(Stored data entries)
========
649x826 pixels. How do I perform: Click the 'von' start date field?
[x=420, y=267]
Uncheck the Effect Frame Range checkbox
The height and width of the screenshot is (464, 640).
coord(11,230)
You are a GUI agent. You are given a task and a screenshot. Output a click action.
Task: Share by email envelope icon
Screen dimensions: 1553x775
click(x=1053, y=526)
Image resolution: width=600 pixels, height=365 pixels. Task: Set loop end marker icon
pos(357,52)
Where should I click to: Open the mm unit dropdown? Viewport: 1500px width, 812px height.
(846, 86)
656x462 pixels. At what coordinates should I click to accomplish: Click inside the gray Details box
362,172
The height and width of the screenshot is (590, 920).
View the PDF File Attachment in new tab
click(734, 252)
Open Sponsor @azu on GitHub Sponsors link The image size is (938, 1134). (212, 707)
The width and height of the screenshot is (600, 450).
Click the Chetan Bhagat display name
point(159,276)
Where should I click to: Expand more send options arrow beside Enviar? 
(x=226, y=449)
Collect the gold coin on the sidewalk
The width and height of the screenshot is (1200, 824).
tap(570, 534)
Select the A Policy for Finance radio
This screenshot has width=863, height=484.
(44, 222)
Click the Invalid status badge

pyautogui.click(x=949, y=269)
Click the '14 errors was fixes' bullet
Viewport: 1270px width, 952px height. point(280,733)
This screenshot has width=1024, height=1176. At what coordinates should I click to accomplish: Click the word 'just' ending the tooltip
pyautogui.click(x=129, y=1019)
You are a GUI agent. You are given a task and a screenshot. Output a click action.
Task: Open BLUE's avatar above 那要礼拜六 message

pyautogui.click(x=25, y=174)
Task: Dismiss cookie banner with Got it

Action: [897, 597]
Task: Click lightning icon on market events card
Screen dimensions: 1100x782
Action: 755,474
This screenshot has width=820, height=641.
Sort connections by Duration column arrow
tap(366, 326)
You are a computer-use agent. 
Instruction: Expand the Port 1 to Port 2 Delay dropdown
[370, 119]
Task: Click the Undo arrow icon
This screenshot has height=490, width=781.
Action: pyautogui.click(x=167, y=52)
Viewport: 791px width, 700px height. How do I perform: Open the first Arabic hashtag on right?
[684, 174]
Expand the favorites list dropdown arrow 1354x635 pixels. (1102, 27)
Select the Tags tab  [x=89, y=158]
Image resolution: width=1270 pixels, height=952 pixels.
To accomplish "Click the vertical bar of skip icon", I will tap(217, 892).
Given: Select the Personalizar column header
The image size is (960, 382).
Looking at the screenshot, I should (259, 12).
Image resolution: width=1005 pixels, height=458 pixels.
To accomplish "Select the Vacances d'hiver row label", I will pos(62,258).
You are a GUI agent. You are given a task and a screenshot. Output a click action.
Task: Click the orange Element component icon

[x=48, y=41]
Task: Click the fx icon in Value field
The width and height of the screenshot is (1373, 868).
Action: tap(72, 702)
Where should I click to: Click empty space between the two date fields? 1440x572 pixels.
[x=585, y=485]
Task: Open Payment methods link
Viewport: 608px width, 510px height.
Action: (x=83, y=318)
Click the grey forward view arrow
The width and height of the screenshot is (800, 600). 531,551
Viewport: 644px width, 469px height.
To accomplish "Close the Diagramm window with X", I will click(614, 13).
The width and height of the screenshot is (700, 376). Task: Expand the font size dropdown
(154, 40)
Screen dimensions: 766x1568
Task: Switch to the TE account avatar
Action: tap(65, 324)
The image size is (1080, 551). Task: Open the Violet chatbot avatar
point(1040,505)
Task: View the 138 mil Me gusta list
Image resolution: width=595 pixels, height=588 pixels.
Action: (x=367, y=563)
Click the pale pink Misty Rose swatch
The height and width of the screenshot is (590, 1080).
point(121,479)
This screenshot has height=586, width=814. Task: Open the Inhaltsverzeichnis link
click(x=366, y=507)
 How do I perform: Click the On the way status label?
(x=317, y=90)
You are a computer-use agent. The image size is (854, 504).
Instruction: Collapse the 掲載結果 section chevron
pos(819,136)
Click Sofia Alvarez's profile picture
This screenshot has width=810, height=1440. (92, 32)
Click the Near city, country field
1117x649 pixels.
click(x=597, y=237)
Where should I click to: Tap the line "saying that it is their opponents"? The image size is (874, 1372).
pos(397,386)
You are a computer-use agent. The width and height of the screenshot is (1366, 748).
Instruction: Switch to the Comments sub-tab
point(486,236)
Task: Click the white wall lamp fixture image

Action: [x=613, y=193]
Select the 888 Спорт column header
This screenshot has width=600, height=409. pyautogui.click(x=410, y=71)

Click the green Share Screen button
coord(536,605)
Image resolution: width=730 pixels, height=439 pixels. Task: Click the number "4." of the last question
========
- YOUR ASSIGNMENT
Search the data for "computer". Copy every line that has it.

- EXERCISE RESULT
You are a computer-use agent. 
You are a computer-use agent. The image size is (854, 504).
You are a computer-use agent. The width and height of the screenshot is (1366, 748).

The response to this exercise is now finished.